Cars are another product that cope with the corrosive outdoors, and even their interiors can be affected by the tough environment. For example, humidity may have played a role in degrading the propellant used in the defective Takata airbags now facing a massive recall. To test for potential problems like this one, engineers use controlled environment chambers to cycle through quick changes in temperature and humidity.
Extreme Environment #4: Crawling with Pathogens
By now we know that hospital rooms are crawling with germs that can lead to serious infectious diseases. A 2013 CDC report pinpointed hospitals as the most acute source of antibiotic-resistant germs. To make products safer for hospital use, we ensure they’re wipeable and that the materials are safe for the range of hospital-approved cleaning agents. Still, wiping down surfaces is not 100% effective – germs can survive inside cracks and crevices, and sometimes all wiping does is move the germs from one surface to another. We partnered with Sanosil to help design a different solution: their fogging disinfectant system emits a dry mist containing silver ions and hydrogen peroxide that has been shown to significantly cut a disease’s transmission rate. It is even being used to fight the spread of ebola.
Another challenge is designing medical and surgical products for sterilization by autoclave, a pressure chamber that heats up to 249 degrees Fahrenheit for about 15 to 20 minutes to zap equipment of bacteria, fungi, viruses, and spores. This presents both design and materials considerations. Autoclave temperatures exceed the maximum operating temperatures of many common thermoplastics – they would become liquid at these temps. Commonly used materials such as polypropylene, HDPE and even ABS and PC are softened at these temperatures. More expensive, but high melting point temperature materials such as Radel (PPSU), polysulfones, and PEEK are commonly used when repeated autoclaving is required without loss of mechanical integrity.

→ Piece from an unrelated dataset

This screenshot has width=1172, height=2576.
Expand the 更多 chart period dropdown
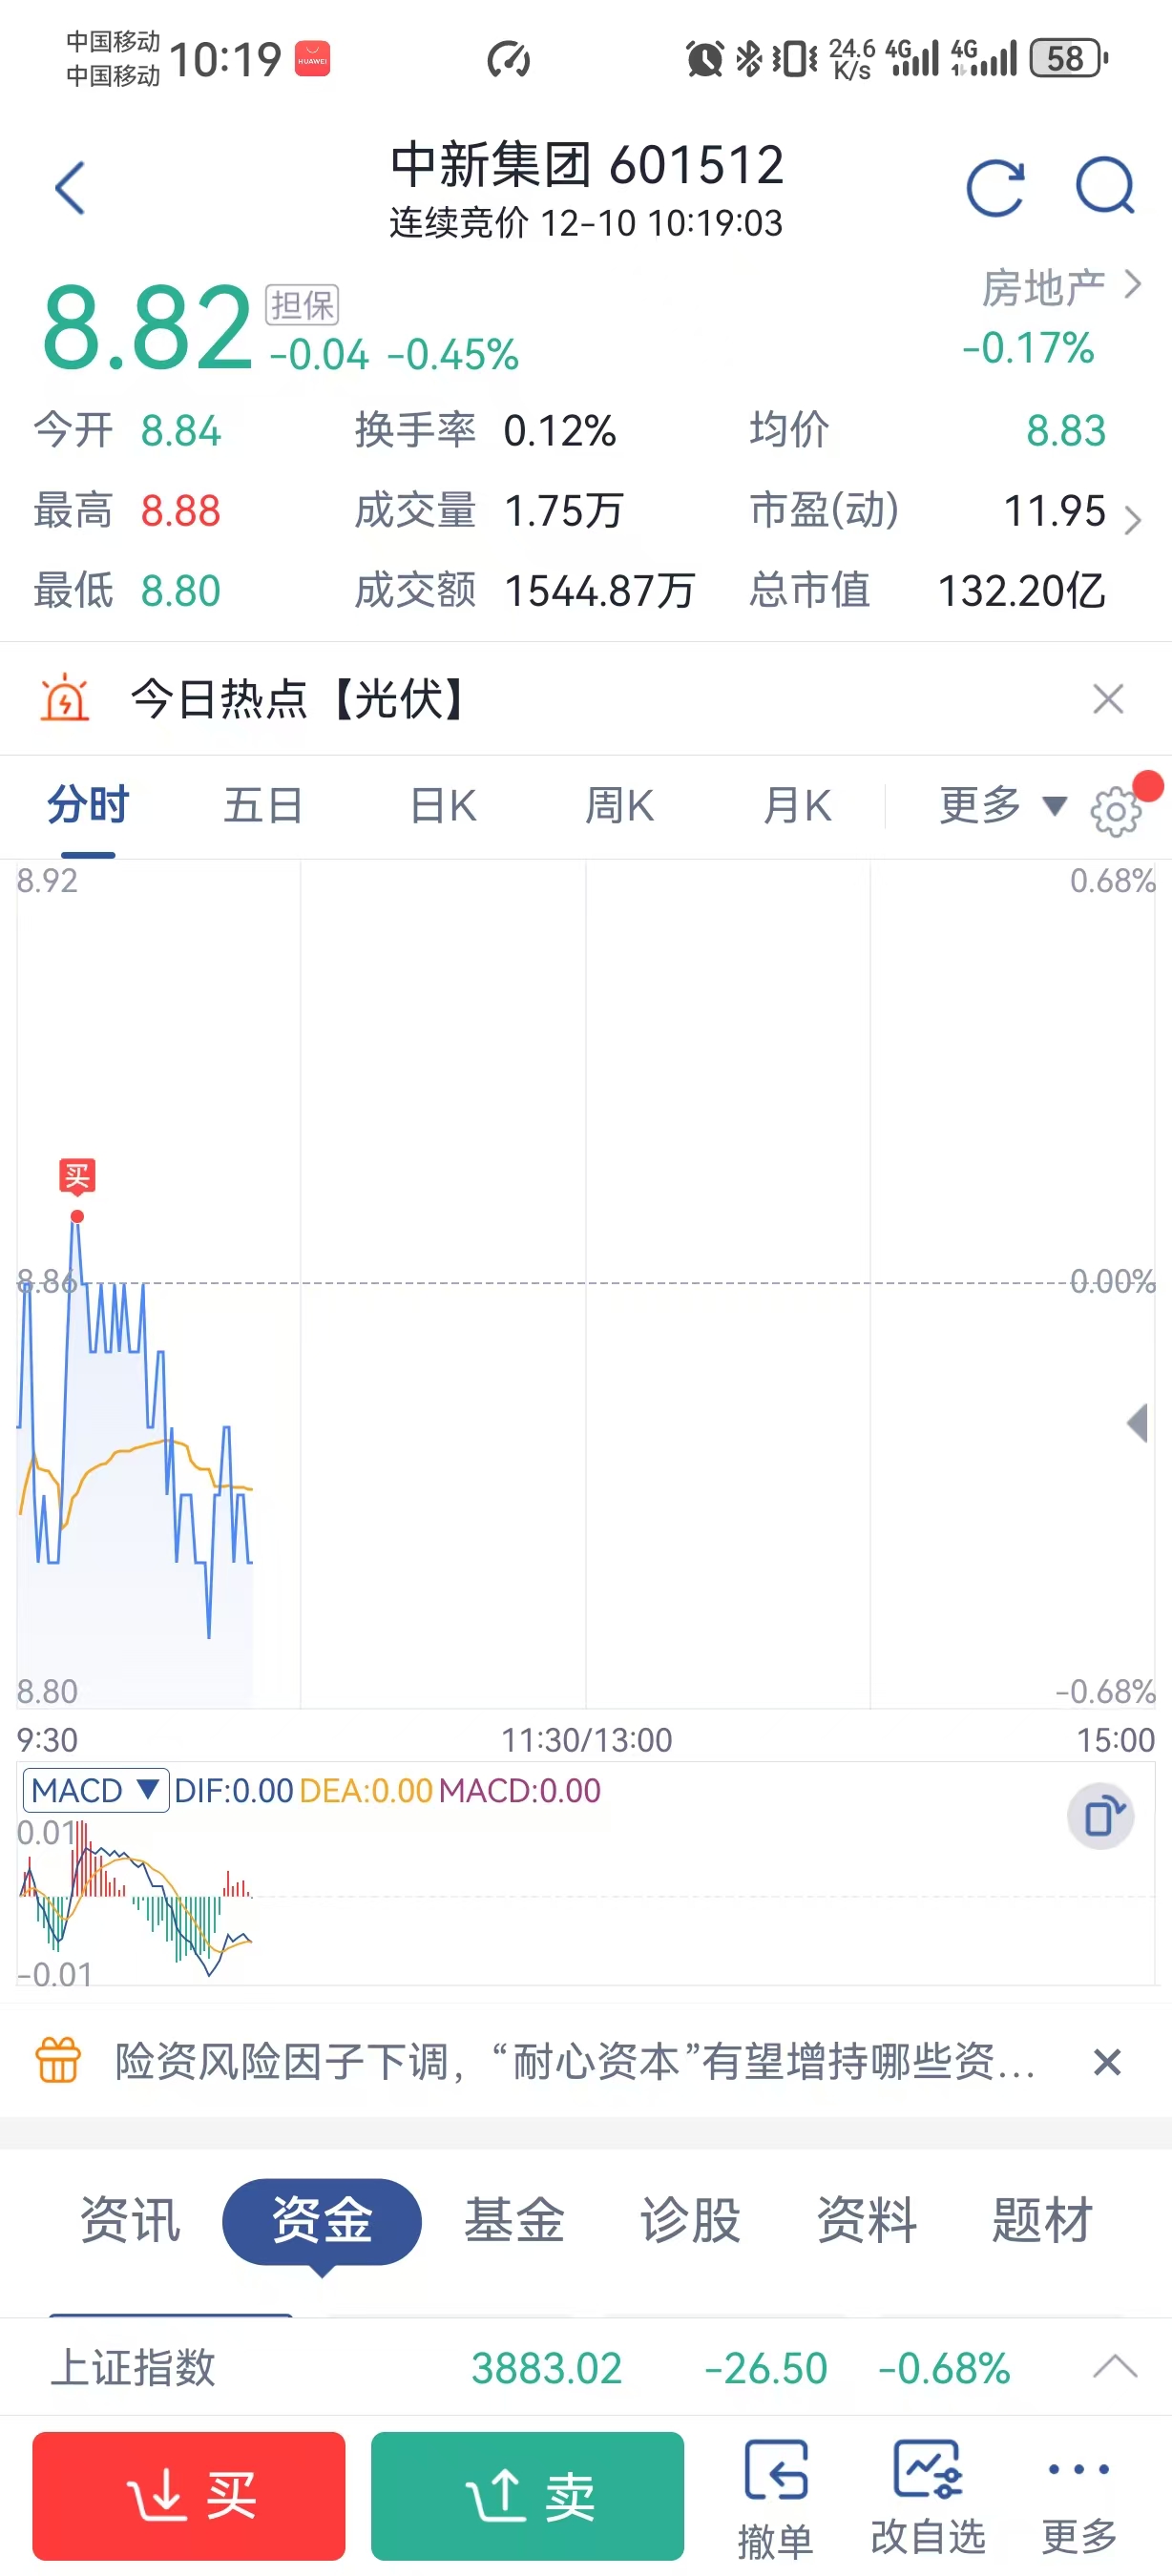pyautogui.click(x=1002, y=805)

Since autoclaving is a steam process, there are design constraints as well – as water is likely to condense and could collect inside the product. Design for autoclaving, and even gas sterilization procedures, often requires designing the parts to include drain holes for draining, outgassing and evaporation.
Other common processes for sterilization include ethylene oxide (ETO) gas, and gamma radiation – each with their own material constraints. While these sterilization methods are more typically used for one-time use disposable products, autoclaving is more typically used for products that are intended for a relatively long life of reuse. ETO and gamma processes can allow the use of lower cost, lower temperature materials – but it is still a good idea to check compatibility with the sterilization process of choice.

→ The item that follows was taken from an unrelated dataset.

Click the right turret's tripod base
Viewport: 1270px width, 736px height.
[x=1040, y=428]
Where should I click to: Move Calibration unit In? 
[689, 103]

Extreme Conditions Call for Extreme Creativity
Clients sometimes come to us with a product that is half-developed by the time they realize it won’t be able to stand up to all the challenges posed by a hostile environment. Our breadth of experience allows us to look at a device and intuitively know which direction to go in. We’ve done waterproof, rustproof, shock proof, and explosion proof. We’re experts at sealing and circulating fluid dynamics. We also do a lot of drop and shock testing— the Protégé gas monitor we mentioned above was sealed and drop tested, because a drilling rig can be wet and slippery. And we’ve designed military spec devices that can survive repeated 12 foot drops onto concrete and pelting with hail (or rather, 1/2 inch ball bearings), no problem. (That was fun.)
Designing for both extreme and dangerous environments takes a combination of know-how and creativity. It’s often best to start with the most important constraint (intrinsic safety, for example) and then consider how and whether other constraints (water- or dust-proofing, drop testing) are necessary, and how to incorporate them. These product development scenarios get easier with experience, and we truly enjoy the challenge.